6100 sayılı HMK’nın 114/1 maddesinin birinci fıkrasında, tüm davalar bakımından geçerlilik taşıyan dava şartlarının neler olduğu hususu açıkça hükme bağlanmış, HMK 114/2 maddesinde ise diğer kanunlarda yer alan dava şartlarına ilişkin hükümlerin saklı olduğu belirtilmiştir.
7155 sayılı Kanun ile 6102 sayılı Türk Ticaret Kanunu’na eklenen ve 01/01/2019 tarihinde yürürlüğe giren 5/A maddesi ile getirilen “Kanunun 4 üncü maddesinde ve diğer kanunlarda belirtilen ticari davalardan, konusu bir miktar paranın ödenmesi olan alacak ve tazminat talepleri hakkında dava açılmadan önce arabulucuya başvurulmuş olması dava şartıdır. ….” hükmü uyarınca konusu bir miktar paranın ödenmesi olan alacak ve tazminat talepleri hakkındaki ticari davalarda dava açmadan önce arabuluculuğa başvurmak zorunlu hale getirilmiş, yani arabuluculuğa başvurmak dava şartı haline getirilmiş bulunmaktadır.

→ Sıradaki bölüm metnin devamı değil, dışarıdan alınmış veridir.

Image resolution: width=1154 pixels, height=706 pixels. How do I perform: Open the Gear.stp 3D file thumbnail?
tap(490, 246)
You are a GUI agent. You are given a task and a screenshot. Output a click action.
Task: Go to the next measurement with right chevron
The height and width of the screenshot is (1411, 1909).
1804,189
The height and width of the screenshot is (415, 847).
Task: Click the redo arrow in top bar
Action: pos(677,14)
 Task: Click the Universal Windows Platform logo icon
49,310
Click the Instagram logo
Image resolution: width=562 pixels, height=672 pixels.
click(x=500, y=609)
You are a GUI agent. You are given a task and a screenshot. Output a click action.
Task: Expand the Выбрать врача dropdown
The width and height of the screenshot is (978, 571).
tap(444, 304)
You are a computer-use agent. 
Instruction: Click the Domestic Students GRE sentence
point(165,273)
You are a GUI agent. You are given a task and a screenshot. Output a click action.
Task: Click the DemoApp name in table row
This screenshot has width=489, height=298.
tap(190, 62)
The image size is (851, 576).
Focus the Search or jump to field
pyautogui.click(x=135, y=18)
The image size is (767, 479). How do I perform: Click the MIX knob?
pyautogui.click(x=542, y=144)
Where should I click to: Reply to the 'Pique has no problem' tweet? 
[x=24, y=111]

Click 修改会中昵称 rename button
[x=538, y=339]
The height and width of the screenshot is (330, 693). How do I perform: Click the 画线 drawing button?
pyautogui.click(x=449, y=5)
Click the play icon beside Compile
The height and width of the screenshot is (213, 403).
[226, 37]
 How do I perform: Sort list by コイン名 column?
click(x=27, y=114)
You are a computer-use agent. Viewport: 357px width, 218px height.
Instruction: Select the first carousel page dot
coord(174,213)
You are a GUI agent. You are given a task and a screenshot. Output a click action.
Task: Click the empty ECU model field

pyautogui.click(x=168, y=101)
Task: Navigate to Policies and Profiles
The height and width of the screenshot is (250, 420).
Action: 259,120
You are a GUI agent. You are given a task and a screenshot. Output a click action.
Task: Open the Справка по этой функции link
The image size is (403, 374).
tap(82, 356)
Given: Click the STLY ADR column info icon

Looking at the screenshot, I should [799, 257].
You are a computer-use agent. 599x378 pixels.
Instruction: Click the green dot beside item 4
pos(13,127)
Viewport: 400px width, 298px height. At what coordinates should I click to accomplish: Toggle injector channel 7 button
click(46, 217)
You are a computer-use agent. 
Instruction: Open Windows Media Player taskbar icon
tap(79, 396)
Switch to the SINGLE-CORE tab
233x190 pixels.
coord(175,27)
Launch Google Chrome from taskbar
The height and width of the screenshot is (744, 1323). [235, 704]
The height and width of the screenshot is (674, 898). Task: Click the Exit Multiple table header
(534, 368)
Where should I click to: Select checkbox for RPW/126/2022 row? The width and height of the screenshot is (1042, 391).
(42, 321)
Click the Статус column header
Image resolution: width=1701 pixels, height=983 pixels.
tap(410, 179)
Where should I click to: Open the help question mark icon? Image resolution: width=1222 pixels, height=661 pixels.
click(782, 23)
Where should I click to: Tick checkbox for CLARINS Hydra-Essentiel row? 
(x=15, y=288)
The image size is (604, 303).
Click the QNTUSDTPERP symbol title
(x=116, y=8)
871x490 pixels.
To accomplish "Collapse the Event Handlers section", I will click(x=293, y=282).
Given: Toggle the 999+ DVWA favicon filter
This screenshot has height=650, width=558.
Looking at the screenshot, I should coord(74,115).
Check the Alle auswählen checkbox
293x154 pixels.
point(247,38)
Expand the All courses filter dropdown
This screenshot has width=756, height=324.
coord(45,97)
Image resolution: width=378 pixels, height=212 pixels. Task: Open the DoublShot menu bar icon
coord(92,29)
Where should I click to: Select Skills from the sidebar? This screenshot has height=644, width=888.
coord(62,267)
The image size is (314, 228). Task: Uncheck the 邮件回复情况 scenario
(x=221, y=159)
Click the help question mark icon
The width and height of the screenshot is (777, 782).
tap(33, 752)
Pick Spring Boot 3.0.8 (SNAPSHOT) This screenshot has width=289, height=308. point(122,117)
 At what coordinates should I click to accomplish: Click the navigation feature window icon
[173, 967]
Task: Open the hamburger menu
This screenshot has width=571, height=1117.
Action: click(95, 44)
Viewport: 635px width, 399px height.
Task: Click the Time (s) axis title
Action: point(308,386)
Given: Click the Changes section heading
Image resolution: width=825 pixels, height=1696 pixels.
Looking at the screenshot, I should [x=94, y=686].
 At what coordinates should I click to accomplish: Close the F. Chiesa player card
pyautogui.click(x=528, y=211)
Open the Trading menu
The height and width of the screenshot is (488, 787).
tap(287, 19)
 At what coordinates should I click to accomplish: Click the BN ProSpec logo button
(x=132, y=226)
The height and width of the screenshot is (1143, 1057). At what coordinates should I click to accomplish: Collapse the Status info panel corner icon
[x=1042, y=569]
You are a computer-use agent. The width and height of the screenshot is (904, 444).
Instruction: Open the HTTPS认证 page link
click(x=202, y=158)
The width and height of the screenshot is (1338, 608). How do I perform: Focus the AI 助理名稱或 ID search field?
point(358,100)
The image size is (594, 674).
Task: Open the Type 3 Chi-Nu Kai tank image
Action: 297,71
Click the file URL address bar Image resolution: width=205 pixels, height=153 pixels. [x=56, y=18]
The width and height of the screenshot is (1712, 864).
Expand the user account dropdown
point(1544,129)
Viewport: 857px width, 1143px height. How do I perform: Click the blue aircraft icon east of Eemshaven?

6325 sayılı Hukuk Uyuşmazlıklarında Arabuluculuk Kanunu’nun 18/A-2 maddesindeki “Davacı, arabuluculuk faaliyeti sonunda anlaşmaya varılamadığına ilişkin son tutanağın aslını veya arabulucu tarafından onaylanmış bir örneğini dava dilekçesine eklemek zorundadır. Bu zorunluluğa uyulmaması hâlinde mahkemece davacıya, son tutanağın bir haftalık kesin süre içinde mahkemeye sunulması gerektiği, aksi takdirde davanın usulden reddedileceği ihtarını içeren davetiye gönderilir. İhtarın gereği yerine getirilmez ise dava dilekçesi karşı tarafa tebliğe çıkarılmaksızın davanın usulden reddine karar verilir. Arabulucuya başvurulmadan dava açıldığının anlaşılması hâlinde herhangi bir işlem yapılmaksızın davanın, dava şartı yokluğu sebebiyle usulden reddine karar verilir.” hükmü gereğince arabuluculuğa tabi davalarda dava açılırken, arabulucuya başvurulması ve arabuluculuk faaliyeti sonunda anlaşmaya varılamadığına ilişkin son tutanağın aslının veya arabulucu tarafından onaylanmış bir örneğinin dava dilekçesine eklenmesi gerekir.Arabulucuya başvurulmadan doğrudan dava açıldığının anlaşılması halinde herhangi bir işlem yapılmaksızın davanın, dava şartı yokluğundan usulden reddine karar verilecektir. Öte yandan 6325 sayılı Hukuk Uyuşmazlıklarında Arabuluculuk Kanunu’nun 1/2 m. uyarınca, arabuluculuk, ancak tarafların üzerinde serbestçe tasarruf edebilecekleri iş veya işlemlerden doğan özel hukuk uyuşmazlıklarının çözümlenmesinde uygulanır.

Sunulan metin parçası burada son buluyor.